TASK STATEMENT:
Below are several records. Retype exactly those lines running from the one with "Where should I click to: Click the 5秒" through the one with "Task: Click the orange map", end lines included, and no others.

TASK DATA:

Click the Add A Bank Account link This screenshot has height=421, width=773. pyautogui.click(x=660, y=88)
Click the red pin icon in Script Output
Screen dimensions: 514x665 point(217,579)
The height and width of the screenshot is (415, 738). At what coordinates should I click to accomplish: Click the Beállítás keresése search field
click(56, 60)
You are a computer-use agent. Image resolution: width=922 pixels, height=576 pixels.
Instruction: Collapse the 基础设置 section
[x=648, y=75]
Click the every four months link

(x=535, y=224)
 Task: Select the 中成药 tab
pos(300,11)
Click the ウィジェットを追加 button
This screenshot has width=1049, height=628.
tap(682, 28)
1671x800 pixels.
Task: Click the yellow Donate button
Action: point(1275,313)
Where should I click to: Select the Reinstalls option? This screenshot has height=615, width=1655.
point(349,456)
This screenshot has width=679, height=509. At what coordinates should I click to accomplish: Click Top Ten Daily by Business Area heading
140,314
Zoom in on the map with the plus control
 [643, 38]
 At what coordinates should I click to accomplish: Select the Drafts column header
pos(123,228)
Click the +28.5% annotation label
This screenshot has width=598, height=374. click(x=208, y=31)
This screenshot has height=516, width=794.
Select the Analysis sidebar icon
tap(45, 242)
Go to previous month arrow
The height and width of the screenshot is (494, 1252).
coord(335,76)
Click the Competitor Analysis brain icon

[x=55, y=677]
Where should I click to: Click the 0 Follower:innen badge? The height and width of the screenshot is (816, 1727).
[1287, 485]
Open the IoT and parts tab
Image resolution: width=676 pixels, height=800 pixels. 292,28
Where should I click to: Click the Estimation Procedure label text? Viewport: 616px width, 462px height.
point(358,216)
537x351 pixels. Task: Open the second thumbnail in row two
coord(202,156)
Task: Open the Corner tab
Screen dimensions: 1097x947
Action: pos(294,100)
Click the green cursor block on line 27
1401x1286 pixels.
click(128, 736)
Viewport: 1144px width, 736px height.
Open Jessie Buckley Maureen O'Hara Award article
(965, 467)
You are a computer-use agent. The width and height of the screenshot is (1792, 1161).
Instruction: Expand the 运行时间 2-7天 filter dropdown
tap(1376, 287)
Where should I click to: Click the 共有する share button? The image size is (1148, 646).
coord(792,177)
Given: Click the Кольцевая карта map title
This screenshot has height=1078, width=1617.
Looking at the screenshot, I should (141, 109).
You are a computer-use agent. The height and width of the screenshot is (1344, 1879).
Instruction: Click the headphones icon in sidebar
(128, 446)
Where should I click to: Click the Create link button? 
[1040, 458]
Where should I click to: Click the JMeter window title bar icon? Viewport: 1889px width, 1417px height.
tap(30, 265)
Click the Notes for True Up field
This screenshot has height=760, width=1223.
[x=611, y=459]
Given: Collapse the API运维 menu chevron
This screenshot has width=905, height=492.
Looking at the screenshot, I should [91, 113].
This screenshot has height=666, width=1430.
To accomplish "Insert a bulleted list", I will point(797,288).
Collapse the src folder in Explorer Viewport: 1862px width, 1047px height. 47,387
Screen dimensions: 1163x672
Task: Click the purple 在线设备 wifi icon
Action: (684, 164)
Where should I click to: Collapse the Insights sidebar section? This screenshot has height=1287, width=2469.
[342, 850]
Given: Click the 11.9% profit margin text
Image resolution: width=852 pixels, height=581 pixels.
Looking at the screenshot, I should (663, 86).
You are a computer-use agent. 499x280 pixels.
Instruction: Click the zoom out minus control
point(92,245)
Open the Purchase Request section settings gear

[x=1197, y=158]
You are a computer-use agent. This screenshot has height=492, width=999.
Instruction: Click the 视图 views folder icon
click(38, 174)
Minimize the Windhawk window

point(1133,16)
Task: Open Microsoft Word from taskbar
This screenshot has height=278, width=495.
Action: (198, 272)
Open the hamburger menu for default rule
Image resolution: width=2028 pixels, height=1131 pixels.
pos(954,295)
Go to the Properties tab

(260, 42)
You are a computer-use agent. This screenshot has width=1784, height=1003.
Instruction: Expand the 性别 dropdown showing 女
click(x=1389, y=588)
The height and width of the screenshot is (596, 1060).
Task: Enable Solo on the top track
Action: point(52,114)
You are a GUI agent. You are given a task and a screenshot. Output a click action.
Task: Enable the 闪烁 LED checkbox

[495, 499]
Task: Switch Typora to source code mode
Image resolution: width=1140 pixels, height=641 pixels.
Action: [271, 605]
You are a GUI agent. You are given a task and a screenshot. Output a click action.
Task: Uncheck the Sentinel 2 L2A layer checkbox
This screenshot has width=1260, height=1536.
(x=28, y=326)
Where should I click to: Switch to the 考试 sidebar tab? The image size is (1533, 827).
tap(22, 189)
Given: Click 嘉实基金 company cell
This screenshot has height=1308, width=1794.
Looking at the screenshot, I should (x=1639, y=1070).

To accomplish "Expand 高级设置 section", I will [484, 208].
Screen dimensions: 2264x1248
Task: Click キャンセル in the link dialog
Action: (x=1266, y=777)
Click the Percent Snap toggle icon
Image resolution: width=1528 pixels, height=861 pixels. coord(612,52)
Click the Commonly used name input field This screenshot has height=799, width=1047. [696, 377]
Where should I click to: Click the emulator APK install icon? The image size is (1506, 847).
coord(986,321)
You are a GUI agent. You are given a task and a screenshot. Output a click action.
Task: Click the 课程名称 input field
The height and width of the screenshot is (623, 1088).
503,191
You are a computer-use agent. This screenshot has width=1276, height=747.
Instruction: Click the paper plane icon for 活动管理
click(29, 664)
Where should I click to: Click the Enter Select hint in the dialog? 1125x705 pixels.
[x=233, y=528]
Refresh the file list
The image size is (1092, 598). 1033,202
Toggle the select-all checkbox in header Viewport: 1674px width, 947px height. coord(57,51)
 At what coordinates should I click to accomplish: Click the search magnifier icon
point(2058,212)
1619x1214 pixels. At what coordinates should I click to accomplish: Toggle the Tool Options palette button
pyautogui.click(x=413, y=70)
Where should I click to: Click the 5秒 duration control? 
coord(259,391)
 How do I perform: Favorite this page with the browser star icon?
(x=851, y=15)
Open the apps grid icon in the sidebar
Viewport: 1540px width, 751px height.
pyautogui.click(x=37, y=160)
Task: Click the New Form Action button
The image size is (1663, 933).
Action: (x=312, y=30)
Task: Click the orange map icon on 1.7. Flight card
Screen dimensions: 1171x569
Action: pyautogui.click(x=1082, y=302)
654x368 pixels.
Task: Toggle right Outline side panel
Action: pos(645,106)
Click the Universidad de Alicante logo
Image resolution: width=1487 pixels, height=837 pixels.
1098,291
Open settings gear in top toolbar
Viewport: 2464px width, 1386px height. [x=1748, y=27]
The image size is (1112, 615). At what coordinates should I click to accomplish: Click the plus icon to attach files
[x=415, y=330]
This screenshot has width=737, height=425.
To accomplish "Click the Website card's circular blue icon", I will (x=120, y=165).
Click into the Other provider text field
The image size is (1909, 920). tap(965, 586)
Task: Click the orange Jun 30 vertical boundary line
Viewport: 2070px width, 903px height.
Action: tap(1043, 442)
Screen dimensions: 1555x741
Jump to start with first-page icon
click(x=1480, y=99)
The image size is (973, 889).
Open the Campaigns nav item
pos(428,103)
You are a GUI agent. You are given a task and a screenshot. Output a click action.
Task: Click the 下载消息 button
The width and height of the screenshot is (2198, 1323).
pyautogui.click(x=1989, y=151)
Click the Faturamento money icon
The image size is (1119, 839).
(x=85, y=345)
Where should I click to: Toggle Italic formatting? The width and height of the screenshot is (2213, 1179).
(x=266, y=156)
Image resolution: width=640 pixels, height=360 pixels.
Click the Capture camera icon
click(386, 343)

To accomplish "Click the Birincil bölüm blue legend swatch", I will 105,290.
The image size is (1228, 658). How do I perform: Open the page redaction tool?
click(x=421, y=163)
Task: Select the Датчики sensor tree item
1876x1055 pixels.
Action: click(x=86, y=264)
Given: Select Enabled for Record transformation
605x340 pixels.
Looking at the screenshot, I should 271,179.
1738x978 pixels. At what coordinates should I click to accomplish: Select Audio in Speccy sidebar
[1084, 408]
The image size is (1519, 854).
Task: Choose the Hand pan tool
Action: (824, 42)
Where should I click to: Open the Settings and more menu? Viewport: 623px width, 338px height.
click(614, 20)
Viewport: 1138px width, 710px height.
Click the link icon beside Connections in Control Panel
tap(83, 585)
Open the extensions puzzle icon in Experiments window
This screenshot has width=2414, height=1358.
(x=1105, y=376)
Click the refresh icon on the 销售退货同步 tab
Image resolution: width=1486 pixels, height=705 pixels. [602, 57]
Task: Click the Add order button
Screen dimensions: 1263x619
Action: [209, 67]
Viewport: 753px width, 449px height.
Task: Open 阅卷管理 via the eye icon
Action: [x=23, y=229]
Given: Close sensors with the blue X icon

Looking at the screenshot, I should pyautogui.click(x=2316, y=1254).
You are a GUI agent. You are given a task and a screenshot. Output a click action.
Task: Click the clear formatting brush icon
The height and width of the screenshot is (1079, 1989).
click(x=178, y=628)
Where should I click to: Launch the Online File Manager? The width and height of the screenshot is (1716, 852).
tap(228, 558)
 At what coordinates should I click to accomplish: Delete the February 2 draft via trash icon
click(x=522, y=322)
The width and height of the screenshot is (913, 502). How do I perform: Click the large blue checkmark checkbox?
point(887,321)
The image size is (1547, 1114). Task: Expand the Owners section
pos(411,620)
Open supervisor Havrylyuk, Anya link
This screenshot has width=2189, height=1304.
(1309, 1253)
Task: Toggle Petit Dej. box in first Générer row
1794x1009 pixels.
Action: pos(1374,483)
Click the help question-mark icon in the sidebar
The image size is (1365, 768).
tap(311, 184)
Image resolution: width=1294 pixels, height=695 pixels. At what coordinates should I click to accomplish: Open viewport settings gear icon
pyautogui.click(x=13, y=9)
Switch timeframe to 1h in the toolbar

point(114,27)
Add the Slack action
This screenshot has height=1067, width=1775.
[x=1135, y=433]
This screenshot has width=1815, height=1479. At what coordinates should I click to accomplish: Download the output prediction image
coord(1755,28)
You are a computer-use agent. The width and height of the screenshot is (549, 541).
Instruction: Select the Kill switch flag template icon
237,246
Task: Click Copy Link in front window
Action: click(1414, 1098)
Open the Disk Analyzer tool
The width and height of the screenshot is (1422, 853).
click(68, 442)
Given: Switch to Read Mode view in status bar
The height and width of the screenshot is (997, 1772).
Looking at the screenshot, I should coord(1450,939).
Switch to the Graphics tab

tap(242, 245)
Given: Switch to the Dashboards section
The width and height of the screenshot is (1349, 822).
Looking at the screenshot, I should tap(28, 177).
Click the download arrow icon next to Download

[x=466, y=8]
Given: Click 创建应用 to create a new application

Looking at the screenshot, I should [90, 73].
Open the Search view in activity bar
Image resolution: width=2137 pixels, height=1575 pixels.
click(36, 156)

RESPONSE BOX:
Where should I click to: Click the 5秒 duration control? 
coord(259,391)
 How do I perform: Favorite this page with the browser star icon?
(x=851, y=15)
Open the apps grid icon in the sidebar
Viewport: 1540px width, 751px height.
pyautogui.click(x=37, y=160)
Task: Click the New Form Action button
The image size is (1663, 933).
Action: (x=312, y=30)
Task: Click the orange map icon on 1.7. Flight card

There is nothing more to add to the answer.